(Some entries)
◆ ◆ ◆ ◆ ◆

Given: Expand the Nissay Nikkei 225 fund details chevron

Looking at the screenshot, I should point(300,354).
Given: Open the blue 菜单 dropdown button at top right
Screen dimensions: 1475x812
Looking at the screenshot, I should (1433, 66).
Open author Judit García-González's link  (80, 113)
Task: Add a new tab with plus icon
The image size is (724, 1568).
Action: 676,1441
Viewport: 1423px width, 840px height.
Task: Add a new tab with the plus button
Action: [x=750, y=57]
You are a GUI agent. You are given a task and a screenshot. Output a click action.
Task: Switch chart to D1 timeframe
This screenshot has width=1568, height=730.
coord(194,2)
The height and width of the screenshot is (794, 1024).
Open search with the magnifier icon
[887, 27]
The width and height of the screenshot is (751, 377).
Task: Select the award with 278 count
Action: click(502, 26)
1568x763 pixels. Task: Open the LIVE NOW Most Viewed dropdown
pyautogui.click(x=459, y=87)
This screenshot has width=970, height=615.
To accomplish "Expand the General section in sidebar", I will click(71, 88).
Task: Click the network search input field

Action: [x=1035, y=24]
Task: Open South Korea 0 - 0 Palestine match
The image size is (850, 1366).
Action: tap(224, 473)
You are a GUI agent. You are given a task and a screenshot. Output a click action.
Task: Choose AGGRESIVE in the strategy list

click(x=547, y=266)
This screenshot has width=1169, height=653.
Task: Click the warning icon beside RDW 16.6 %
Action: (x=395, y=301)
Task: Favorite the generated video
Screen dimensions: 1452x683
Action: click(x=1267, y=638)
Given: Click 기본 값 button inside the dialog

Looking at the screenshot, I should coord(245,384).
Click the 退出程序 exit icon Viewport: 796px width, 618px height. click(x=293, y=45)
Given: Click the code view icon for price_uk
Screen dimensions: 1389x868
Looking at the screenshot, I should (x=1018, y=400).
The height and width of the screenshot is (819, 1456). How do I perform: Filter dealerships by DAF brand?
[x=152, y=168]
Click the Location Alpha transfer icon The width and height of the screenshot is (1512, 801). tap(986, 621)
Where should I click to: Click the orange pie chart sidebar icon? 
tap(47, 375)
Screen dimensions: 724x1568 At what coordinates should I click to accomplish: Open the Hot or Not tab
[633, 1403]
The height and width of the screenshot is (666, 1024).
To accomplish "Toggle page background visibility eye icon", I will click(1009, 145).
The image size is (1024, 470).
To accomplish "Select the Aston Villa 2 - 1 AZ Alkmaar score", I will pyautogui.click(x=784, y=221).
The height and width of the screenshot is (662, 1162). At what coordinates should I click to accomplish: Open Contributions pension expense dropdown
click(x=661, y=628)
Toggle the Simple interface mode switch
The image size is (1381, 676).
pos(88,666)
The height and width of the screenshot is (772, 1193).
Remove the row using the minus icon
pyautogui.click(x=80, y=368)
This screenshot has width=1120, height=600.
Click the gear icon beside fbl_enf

◆ ◆ ◆ ◆ ◆

Given instruction:
Extract every line of the entries above that contains the string "should", matching case exactly.

Result of this task:
Looking at the screenshot, I should point(300,354).
Looking at the screenshot, I should (1433, 66).
Looking at the screenshot, I should coord(245,384).
Looking at the screenshot, I should (x=1018, y=400).
Where should I click to: Click the orange pie chart sidebar icon? 
Screen dimensions: 724x1568 At what coordinates should I click to accomplish: Open the Hot or Not tab
The height and width of the screenshot is (662, 1162). At what coordinates should I click to accomplish: Open Contributions pension expense dropdown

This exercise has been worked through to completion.